- **Document text**
• • • • •

Compute shader slower than same "non-compute" operation

I’m building a simple 2D particle “system”, I’ve recently started moving the transformations and trajectory calculations to the compute shader. For some reason it is slower than doing it on directly on the CPU. I’m new to graphics programming so any help is welcome.

Compute shader code.

layout(local_size_x = 256) in;

struct Particle
{
    mat4 Transform;
    vec2 Trajectory;
};

layout(std430, binding = 0) readonly buffer InParticlesBuffer
{
    Particle InParticles[];
};

layout(std430, binding = 1) writeonly buffer OutTransformsBuffer
{
    mat4 OutParticleTransforms[];
};


uniform mat4 ParticleEmmiterTransform;

uniform uint WindowWidth;
uniform uint WindowHeight;

uniform float ParticleScaleFactor;


vec2 CartesianToNDC(in vec2 cartesianPosition)
{
    return vec2(((2.0f * cartesianPosition.x) / WindowWidth), 
                ((2.0f * cartesianPosition.y) / WindowHeight));
};

// Matrix translation converted from glm::translate to GLSL
mat4 Translate(in mat4 inputMatrix, in vec3 translationVector)
{
    mat4 result = mat4(inputMatrix);

	result[3] = inputMatrix[0] * translationVector[0] + inputMatrix[1] * translationVector[1] + inputMatrix[2] * translationVector[2] + inputMatrix[3];

	return result;
};

void main()
{
    const Particle particle = InParticles[gl_GlobalInvocationID.x];

    const vec2 ndcPosition = CartesianToNDC(particle.Trajectory) / ParticleScaleFactor;
    
    const mat4 screenTransfrom = (Translate(ParticleEmmiterTransform, vec3(ndcPosition.x, ndcPosition.y, 0.0f))) * particle.Transform;

    OutParticleTransforms[gl_GlobalInvocationID.x] = screenTransfrom;
};

GLSL Particle struct definition in C++


struct alignas(16) ComputeShaderParticle
{
    glm::mat4 Transform;
    glm::vec2 Trajectory;
};

How I create the SSBOs. Compute shader input buffer takes “GL_DYNAMIC_COPY”, and output buffer takes “GL_STATIC_DRAW”

• • • • •

- **Supplied records**
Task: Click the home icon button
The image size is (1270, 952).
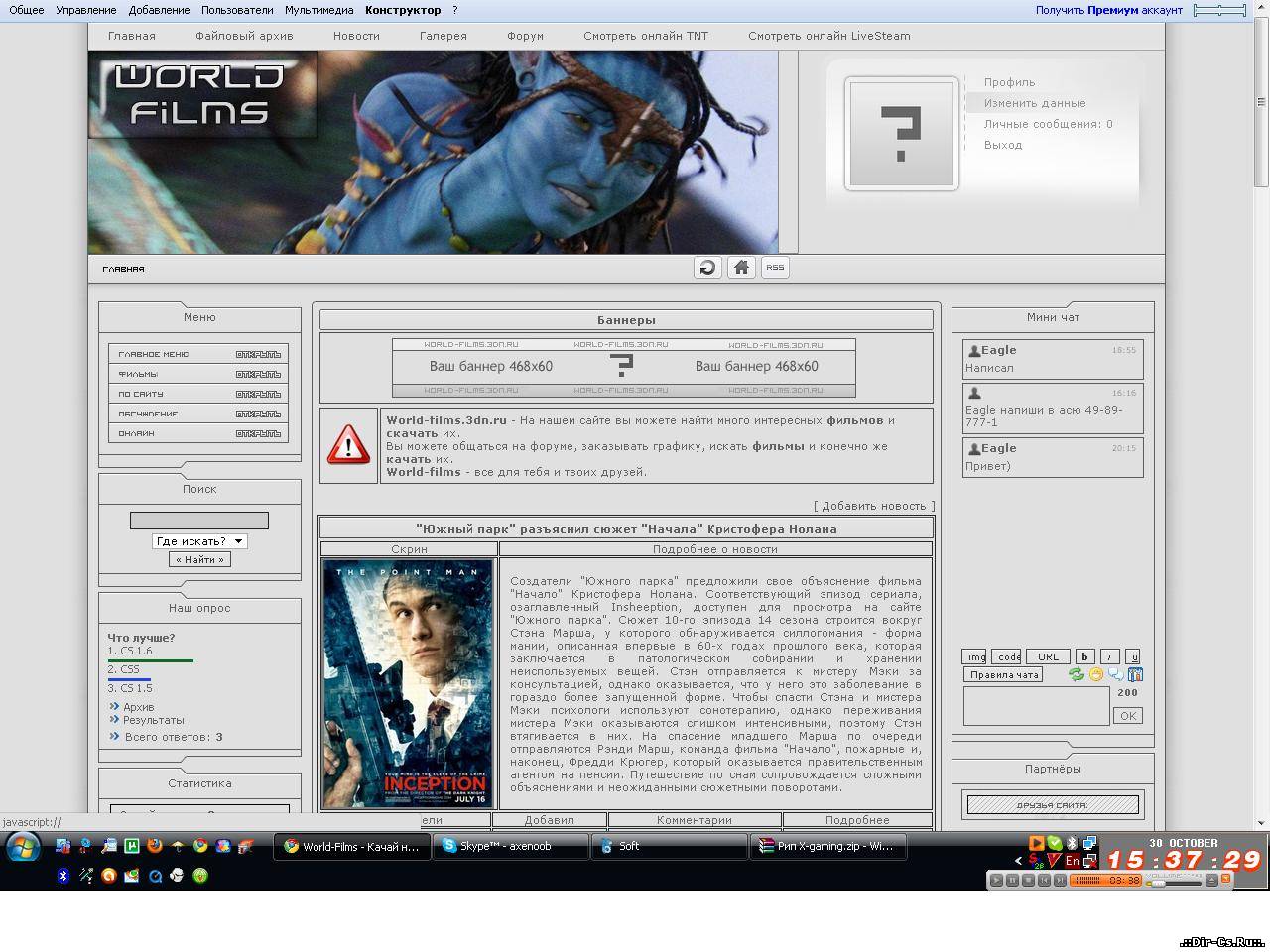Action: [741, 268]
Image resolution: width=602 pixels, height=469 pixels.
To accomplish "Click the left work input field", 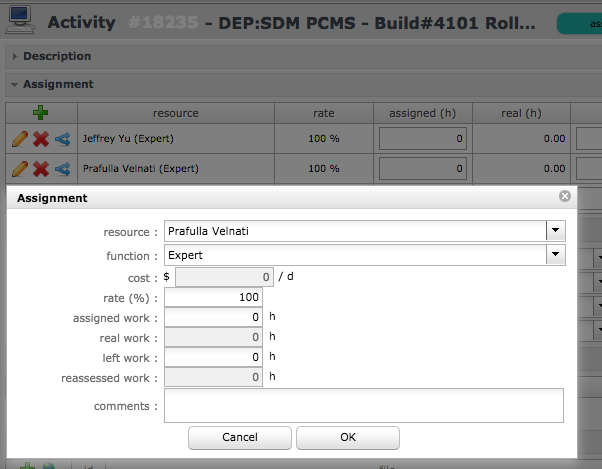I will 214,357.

• • • • •

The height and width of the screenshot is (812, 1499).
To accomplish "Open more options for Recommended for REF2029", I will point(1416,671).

• • • • •

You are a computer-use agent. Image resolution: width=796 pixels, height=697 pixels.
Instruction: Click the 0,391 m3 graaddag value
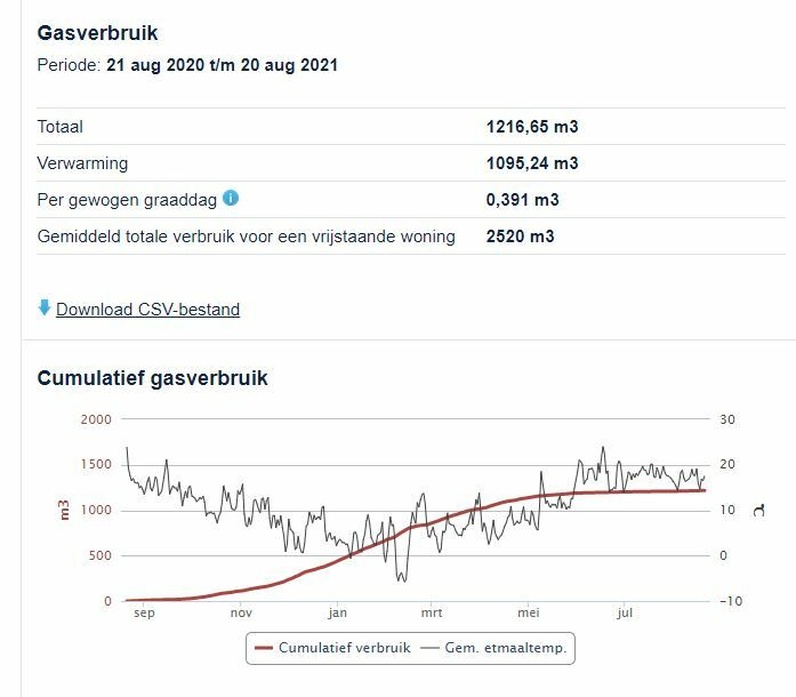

• • • • •

- **Exercise requirements**
[1] In the forum post about the slow compute shader, which usage hint does the output buffer take?
[2] Copy the forum post about the slow compute shader word for word, from "vec2 CartesianToNDC(in vec2" to "in vec3 translationVector)".

- **Results in order**
[1] GL_STATIC_DRAW

[2]
vec2 CartesianToNDC(in vec2 cartesianPosition)
{
    return vec2(((2.0f * cartesianPosition.x) / WindowWidth), 
                ((2.0f * cartesianPosition.y) / WindowHeight));
};

// Matrix translation converted from glm::translate to GLSL
mat4 Translate(in mat4 inputMatrix, in vec3 translationVector)